With small seeds, such as chillies, herbs, salad greens and any brassicas (cabbage family, such as kale, broccoli and mustard greens) I use a three stage process.

First, I plant the seeds in punnets, keep them moist in the greenhouse and wait for the magic of new plants to happen. It’s silly but even after all these years I still get a thrill when I see new plants starting 🙂

New vegetables!

New vegetables!

Secondly, I prick them out from the punnets into cardboard toilet rolls and let them grow on in the greenhouse until the roots are showing, which encourages downward root growth and eliminates transplant shock – one of the biggest killers of young seedlings. I didn’t realise until recently that this isn’t common knowledge! I cut the rolls in half first, which makes a perfect size for me and it doubles the number of  mini grow tubes I have for the season. I’ve found that plastic trays from my few supermarket purchases are great to put the completed seedling tubes in, making them safe to carry around the greenhouse and the yard.

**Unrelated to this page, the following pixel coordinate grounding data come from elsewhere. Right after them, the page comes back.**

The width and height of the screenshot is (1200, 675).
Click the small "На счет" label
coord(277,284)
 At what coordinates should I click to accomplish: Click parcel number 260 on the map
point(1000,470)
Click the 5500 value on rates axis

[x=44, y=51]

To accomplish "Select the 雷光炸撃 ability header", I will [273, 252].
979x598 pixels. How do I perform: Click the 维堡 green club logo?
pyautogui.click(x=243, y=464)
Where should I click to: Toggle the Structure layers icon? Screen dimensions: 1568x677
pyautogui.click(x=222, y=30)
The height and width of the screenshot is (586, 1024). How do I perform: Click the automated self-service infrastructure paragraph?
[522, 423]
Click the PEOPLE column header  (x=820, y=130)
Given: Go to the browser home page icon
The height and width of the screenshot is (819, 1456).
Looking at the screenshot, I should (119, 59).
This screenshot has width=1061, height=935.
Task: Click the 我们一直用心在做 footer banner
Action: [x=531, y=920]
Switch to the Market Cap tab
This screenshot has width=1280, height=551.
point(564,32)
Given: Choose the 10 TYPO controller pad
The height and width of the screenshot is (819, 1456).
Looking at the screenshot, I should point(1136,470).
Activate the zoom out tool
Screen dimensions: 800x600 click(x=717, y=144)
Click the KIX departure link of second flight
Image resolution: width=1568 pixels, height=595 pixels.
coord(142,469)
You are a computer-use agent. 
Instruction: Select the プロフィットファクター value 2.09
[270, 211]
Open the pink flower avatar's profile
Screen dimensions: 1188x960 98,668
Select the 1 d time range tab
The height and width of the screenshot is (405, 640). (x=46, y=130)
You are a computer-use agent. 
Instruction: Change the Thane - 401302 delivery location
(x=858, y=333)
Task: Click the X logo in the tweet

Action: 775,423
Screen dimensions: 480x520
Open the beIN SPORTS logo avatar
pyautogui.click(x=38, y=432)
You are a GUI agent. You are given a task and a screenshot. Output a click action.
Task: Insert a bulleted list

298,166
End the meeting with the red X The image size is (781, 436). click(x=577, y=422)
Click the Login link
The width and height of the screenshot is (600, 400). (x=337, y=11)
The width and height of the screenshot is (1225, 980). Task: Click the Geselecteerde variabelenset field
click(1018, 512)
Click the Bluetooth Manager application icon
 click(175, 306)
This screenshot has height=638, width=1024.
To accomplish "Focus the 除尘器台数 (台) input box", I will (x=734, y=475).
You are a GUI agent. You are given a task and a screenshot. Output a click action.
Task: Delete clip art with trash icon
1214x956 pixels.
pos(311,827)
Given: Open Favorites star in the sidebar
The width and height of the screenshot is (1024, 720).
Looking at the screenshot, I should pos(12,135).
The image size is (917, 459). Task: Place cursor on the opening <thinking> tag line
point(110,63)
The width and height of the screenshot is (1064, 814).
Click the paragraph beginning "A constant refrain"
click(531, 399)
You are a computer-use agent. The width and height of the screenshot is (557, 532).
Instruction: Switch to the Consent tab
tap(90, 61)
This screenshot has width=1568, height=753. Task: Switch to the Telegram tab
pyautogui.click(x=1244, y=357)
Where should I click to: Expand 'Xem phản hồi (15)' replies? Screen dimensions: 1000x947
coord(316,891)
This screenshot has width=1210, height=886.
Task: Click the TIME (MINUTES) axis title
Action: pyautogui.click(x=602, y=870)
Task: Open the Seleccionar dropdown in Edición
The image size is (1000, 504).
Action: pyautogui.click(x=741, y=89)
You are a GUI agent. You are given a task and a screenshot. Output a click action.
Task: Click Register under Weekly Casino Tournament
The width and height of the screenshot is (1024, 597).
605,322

All recycled and ready to go!

All recycled and ready to go!

The cardboard is just the right thickness to take up and hold moisture without falling apart immediately and I use a fairly compost-rich potting mix that holds together reasonably well. Like a lot of repetitive jobs, there’s a rhythm I get into when doing this. Perhaps it’s the musician taking over but I find this really relaxing. It takes practice when doing small, delicate seedlings but the best tip I can offer is go slowly – there’s no rush. Also, keep a permanent marker handy and I recommend marking the plant name and date on at least one if you’re doing a tray of the same thing. I also keep a garden journal next to me and write down what I’ve done in case something happens to obscure my one labelled tube.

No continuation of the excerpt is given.